Spending (per check)
Budgeted: 75, car insurance
Actual 1: 75
Actual 2:

Budgeted: 360, everything/personal,etc.
Actual 1: 360
Actual 2:

Budgeted: 100, household bill
Actual 1: 0 🙁
Actual 2:

I’m trying to reconcile the fact that my budget actually requires me to make a lot more than I make without overtime. Another factor in the reduced cash flow is my huge increase in 403 (b) contributions but I’ve decided that it’s a necessary evil because I have to reduce my taxable liability somehow and besides that I’ve got a lot of catching up to do! So, weird though it is for a hard-core saver to say: when I come up “short” each month, it’ll be the savings post-tax category that gets shorted because that figure is a high ideal number. I would reduce it to a more reasonable number but … well … I just don’t want to. Ok, I don’t want to because I know I usually work a good chunk of overtime, so there’s no reason not to maintain a high expectation – except for those times I just can’t do the OT. Maybe I’ll have to settle for a range: 450-540.

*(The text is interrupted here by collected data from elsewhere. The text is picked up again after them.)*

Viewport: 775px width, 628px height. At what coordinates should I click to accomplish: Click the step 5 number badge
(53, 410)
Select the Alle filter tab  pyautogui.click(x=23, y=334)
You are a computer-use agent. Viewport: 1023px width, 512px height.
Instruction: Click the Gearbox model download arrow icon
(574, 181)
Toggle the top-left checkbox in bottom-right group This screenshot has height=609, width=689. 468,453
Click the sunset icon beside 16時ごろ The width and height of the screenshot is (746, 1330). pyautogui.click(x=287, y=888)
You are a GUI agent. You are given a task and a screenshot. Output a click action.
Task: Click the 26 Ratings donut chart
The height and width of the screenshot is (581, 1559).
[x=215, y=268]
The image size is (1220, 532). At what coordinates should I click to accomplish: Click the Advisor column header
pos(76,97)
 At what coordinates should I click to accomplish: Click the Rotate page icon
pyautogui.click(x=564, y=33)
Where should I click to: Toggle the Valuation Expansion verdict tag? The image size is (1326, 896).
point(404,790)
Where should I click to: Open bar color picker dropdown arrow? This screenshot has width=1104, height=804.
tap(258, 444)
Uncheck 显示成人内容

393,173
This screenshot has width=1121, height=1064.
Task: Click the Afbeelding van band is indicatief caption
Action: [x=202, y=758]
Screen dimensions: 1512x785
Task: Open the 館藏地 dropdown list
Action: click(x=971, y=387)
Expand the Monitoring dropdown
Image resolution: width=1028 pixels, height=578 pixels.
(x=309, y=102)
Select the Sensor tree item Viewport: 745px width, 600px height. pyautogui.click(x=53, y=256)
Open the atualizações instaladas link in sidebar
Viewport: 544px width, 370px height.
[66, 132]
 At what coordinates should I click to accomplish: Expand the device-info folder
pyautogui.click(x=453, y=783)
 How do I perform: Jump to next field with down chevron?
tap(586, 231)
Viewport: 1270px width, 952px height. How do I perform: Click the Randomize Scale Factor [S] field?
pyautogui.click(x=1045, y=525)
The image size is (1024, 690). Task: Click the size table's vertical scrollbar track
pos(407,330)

Money is an emotionally charged subject …

or I must be highly emotional right now.

Just called BroDucky and explained that because of the recent renewal of the auto insurance and the phone bill fluctuating, and his ticket -still unidentified, but I know that it’ll be a hit on the bill- I wanted him to think about if he might be able to contribute a little more each month and to get back to me.
He gives me 200 per month to hold onto for his portion of the auto insurance (we all take turns every two months). It’s just that the timing on that has not smoothed out enough so that I have the correct amount at the time the bills are due so it’s kind of an overage/underage issue.
Theoretically that would be 1200 every six months, enough for a third of the insurance bill with some extra for his portion of the cell phone bill (approx 30/month, if he doesn’t go over). When I add that up: ~ 900-1000 for the insurance (I’m overestimating but I’m not sure how much the ticket and reducing the deductible will cost us. Unfortunately the car loan that PadresDuckies have requires that the deductible be no more than 500 – yet another reason not to like that loan – and I didn’t know that.) Anyway, approx 1000 for the car insurance and 30 x 6 months = 180. If he goes over, he pays the extra, but generally he’s in the realm of 30ish/month.
I made sure to speak entirely in Vietnamese so that my coworkers couldn’t understand what I was saying but also because there are phrasings that sound “softer” or more polite in Vietnamese than English. Plus it forces me to stay calmer because I do get riled pretty easily when it comes to BroDucky and money.
He was very nice and amenable to the request – he thanked me for calling early enough in the month that he could try to figure out how to accommodate and said that he’d see what he could do.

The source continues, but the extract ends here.